Has anyone on the west coast ever actually made pierogi before? (And is pierogi the singular/plural? Pierogies?) I mean, I definitely have not—I've never even eaten one. Which meant that for this month's Daring Kitchen challenge, we had to judge solely based on if we liked them, since we had nothing to compare them to.

The required stuff: The August 2010 Daring Cooks’ Challenge was hosted by LizG of Bits n’ Bites and Anula of Anula’s Kitchen. They chose to challenge Daring Cooks to make pierogi from scratch and an optional challenge to provide one filling that best represents their locale.
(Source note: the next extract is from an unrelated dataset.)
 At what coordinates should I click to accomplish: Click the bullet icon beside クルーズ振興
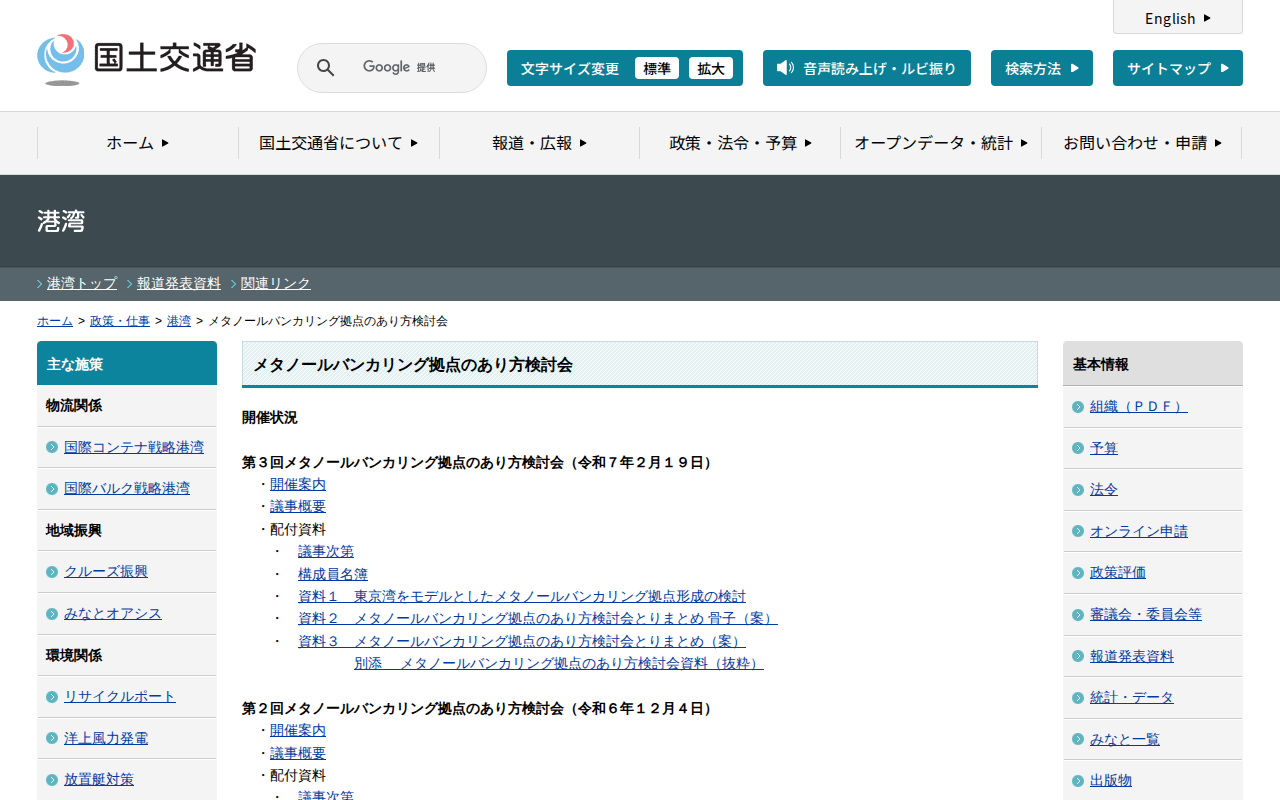52,572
I'm going to preface this by saying I believe that anytime you roll out dough, you are baking, not cooking. And say it with me here...I don't bake. At least this was a basic flour/egg/water recipe, which is ok because it's not exact...it's totally acceptable to add a bit more water or a bit more flour. That, I can handle. In fact, I used to make pumpkin ravioli from scratch the same way (but with tomato paste in the dough)...which, really, in my opinion, these are just ravioli. Or potstickers, actually, since there's no sauce. Anyhoo...

Shall I walk you through it?

First, I made a dough from 2 cups flour, an egg, salt, and about 2/3c water. Mixed with my hands, kneaded a million times, and let sit, covered with a damp towel, for about 20 min.
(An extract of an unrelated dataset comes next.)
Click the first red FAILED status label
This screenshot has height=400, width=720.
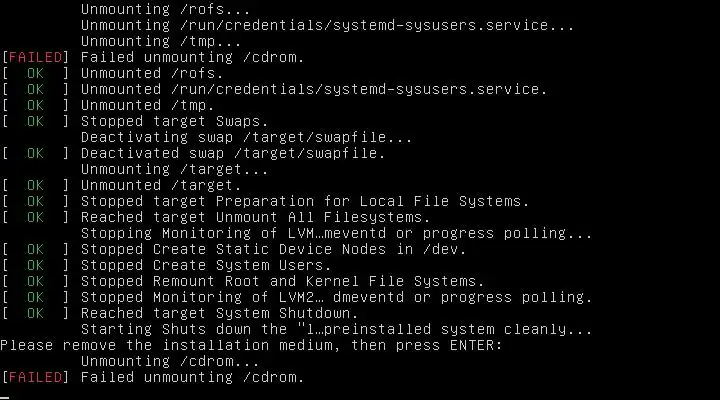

Chopped some mushrooms and shallots, sauteed them, and added 2 cups of sauerkraut and a shredded carrot. Cooked that all down for 15 min or so, added salt, pepper, and cumin, and let cool.
Rolled out the dough really thin. Used a glass to cut out 2ish inch circles. Combined the scratch pieces and kneaded back together. Had I made more, I would have repeated til gone.

Put a small scoop of mixture on a dough round, folded edges together, and pressed them with a fork to seal.

Once I got down the method, it went fairly quickly, but man...I was a busy girl.

Even KittyH helped by watching while keeping my placemat warm...Bad cat! I swear, we give her free reign of the house, and she wants to be the one place we don't want her. I kick her off the table all evening long. And every time I turn around...


In a large deep sauté pan, I boiled some salted water, then dropped them in one at a time. Cooked about 7 minutes.

In another sauté pan, I heated a bit of oil and tossed in the drained pierogies. Browned a couple minutes a side.

Kinda boring, so we concocted a dipping sauce from spicy mustard, rice vinegar and a bit of light mayo.

And...drumroll...the review:

Pammy: So? I think it's like a Russian Potsticker.
Hubby: yeah, the only difference is the dipping sauce.
Pammy: Well, yeah, but that was spur of the moment, it wasn't part of the recipe.
Hubby: It works, it's what goes...they're tasty. If you made these for a football fantasy draft party, the plate would be empty.
Pammy:....is that your way of telling me the draft is at our house this year?
Hubby: nooo...it's my way of asking you. Look at your thumbs go...are you writing all this?
Pammy: Oh, I have to get this.
Hubby: Ok...well...all the dough rolling, I mean, you could have used wonton wrappers.
Pammy: I knooow, I wasn't allowed to.
Hubby: ....who wants to do that?
Pammy: Not me. Back to the original question. I thought they were good, but not worth the time to make them. Not that good.
Hubby: At least we've expanded culturally...I always think of them more like a calzone, so I'm surprised they're so small...you should have made some big ones...one meat, one cheese, one sweet, and one wildcard. Dominate that challenge, damnit!!

Yeah, I'll get right on that. So final verdict: Good experience, but I never need to make them again. And if I do...I'm doing meat and cheese, not sauerkraut. Or a sweet one. With wonton wrappers.